EX-5.2 3 ycbd_ex5-2.htm OPINION OF THE GAVIGAN LAW, PLLC ycbd_ex5-2
 
EXHIBITS 5.2 AND 23.3
 
 

10700 Sikes Pl., Suite 375
Charlotte, North Carolina 28277
  Telephone (704) 814-4460
 
April 1, 2021
cbdMD, Inc.
8845 Red Oak Boulevard
Charlotte, NC 28217
 
Re:      
Registration statement on Form S-8
 
Ladies and Gentlemen:
 
We have acted as special North Carolina counsel for cbdMD, Inc., a North Carolina corporation (the “Company”) in connection with the Company’s registration statement on Form S-8 (the “Registration Statement”) under the Securities Act of 1933, as amended, for the registration 5,000,000 shares of common stock, par value $0.001, issuable pursuant to the Company’s 2021 Equity Compensation Plan (the “2021 Plan”).

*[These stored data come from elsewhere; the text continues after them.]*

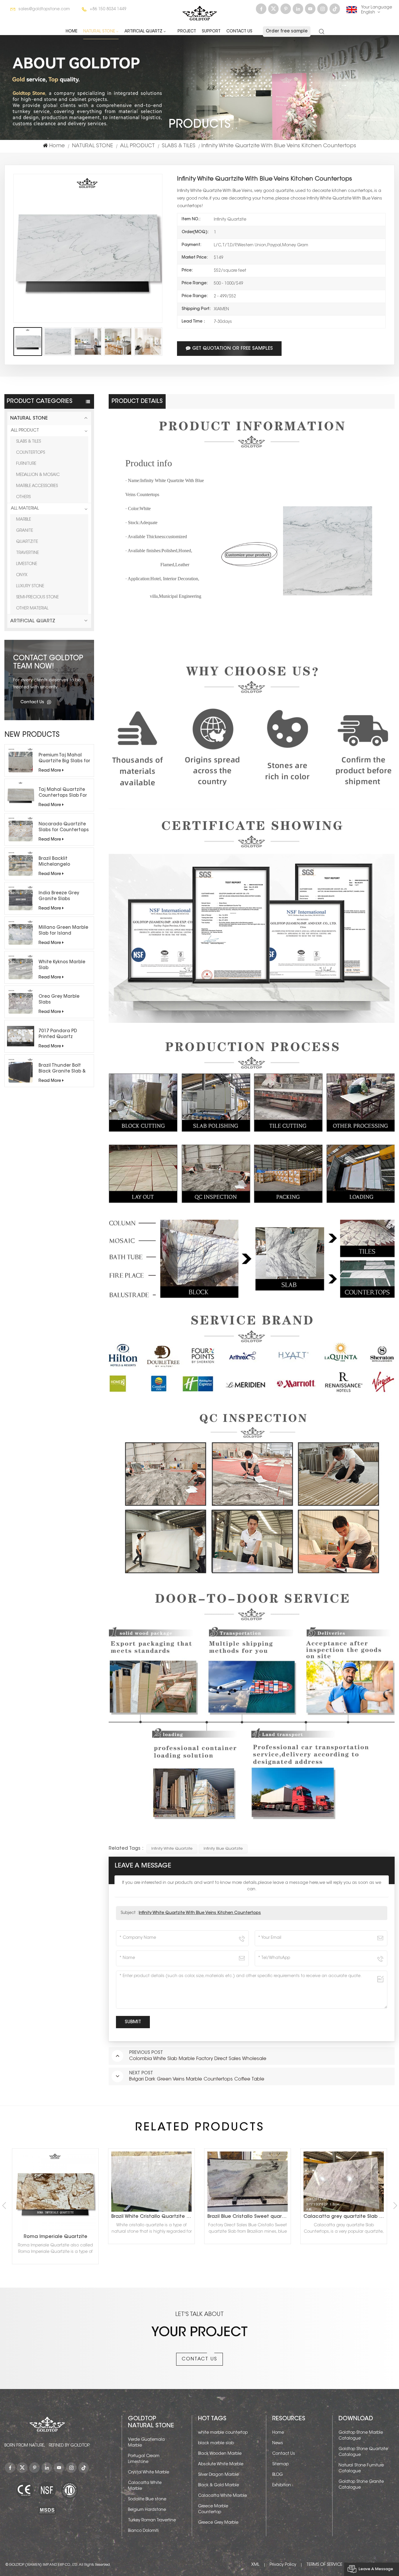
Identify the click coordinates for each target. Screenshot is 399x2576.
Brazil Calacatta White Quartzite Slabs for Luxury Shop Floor (153, 2216)
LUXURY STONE (30, 586)
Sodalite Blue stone (147, 2499)
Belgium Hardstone (147, 2510)
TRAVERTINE (27, 553)
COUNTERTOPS (30, 453)
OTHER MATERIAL (32, 609)
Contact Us (239, 32)
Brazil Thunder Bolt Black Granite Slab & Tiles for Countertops (63, 1069)
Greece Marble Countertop (213, 2509)
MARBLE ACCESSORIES (37, 486)
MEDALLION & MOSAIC (38, 475)
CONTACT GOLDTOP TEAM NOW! (48, 662)
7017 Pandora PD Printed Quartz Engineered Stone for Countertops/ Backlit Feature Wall (63, 1034)
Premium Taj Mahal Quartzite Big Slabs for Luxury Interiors (64, 758)
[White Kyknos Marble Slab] (20, 967)
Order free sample (287, 31)
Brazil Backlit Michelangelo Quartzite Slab (55, 862)
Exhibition (281, 2485)
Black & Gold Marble (218, 2485)
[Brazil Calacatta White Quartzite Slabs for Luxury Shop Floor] (151, 2181)
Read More (50, 771)
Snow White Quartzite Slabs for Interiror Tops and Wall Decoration (249, 2216)
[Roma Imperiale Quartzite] (343, 2191)
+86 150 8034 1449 (108, 9)
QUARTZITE (27, 542)
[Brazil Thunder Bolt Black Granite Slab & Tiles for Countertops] (20, 1070)
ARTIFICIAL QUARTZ (143, 32)
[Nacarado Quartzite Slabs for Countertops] (20, 829)
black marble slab (216, 2443)
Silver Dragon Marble (218, 2475)
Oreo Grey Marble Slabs (59, 1000)
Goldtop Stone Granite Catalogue (361, 2485)
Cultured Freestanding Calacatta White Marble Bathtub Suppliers (56, 2236)
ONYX (21, 575)
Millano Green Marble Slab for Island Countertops (63, 931)
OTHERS (23, 497)
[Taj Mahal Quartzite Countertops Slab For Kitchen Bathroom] (20, 794)
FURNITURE (26, 464)
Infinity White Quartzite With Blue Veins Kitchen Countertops (200, 1913)
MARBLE (23, 520)
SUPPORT (211, 32)
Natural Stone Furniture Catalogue (361, 2468)
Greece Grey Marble (218, 2523)
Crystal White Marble (148, 2473)
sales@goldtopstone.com (44, 9)
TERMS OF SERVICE (324, 2565)
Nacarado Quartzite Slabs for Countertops (64, 827)
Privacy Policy (283, 2565)
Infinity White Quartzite (171, 1849)
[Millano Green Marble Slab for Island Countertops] (20, 932)
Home (71, 32)
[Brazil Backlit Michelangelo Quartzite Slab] (20, 863)
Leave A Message (376, 2569)
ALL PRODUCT (137, 146)
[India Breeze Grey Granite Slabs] (20, 898)
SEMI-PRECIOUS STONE (37, 597)
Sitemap (280, 2464)
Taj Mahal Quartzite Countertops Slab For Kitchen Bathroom (63, 793)
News (277, 2443)
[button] (395, 2205)
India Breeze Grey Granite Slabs (59, 896)
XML (255, 2565)
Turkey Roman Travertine (152, 2520)
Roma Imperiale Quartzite (344, 2236)
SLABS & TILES (178, 146)
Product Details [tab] (137, 401)
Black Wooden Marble (220, 2454)
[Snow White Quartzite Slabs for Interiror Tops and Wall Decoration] (247, 2181)
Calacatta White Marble (145, 2486)
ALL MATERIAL (25, 508)
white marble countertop (223, 2433)
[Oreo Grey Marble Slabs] (20, 1001)
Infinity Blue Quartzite (223, 1849)
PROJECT (187, 32)
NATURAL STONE (99, 32)
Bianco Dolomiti (143, 2531)
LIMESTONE (26, 564)
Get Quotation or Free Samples (232, 348)
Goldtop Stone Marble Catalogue (361, 2436)
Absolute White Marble (220, 2464)
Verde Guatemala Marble (146, 2443)
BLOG (277, 2475)
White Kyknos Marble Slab (62, 965)
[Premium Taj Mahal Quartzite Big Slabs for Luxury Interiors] (20, 760)
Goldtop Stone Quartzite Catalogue (363, 2452)
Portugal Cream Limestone (143, 2459)
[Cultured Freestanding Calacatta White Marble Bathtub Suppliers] (55, 2191)
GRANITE (24, 531)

The common stock issuable pursuant to the 2021 Plan is referred to herein as the “Shares.”
 
In connection with this opinion, we have examined and relied upon such records, documents, certificates and other instruments as in our judgment are necessary or appropriate to form the basis for the opinions hereinafter set forth.  In all such examinations, we have assumed the genuineness of signatures on original documents and the conformity to such original documents of all copies submitted to us as certified, conformed or photographic copies, and as to certificates of public officials, we have assumed the same to have been properly given and to be accurate.  As to matters of fact material to this opinion, we have relied upon statements and representations of representatives of the Company and of public officials.
 
We express no opinion herein as to the laws of any state or jurisdiction other than the Business Corporation Act of the State of North Carolina (including the statutory provisions and all applicable judicial decisions interpreting those laws). We neither express nor imply any obligation with respect to any other laws or the laws of any other jurisdiction or of the United States. For purposes of this opinion, we assume that the Shares will be issued in compliance with all applicable state securities or blue sky laws. This opinion is limited to the matters stated herein, and no opinion is implied or may be inferred beyond the matters expressly stated herein.
 
Based upon and subject to the foregoing, we are of the opinion that the Shares are duly authorized and upon the issuance of the Shares as provided in the 2021 Plan, the Shares will be validly issued, fully paid and nonassessable.
 
No portion of this letter may be quoted, circulated or referred to in any other document for any other purpose without our prior written consent; provided, however, that Pearlman Law Group LLP may rely upon this opinion in connection with its opinion of even date herewith regarding the Registration Statement.
 
We hereby consent to the use of our name under the heading “Legal Matters” in the Registration Statement. We further consent to your filing a copy of this opinion letter as Exhibit 5.2 to the Registration Statement. In giving such permission, we do not admit hereby that we come within the category of persons whose consent is required under Section 7 of the Securities Act, or the rules and regulations of the Commission thereunder.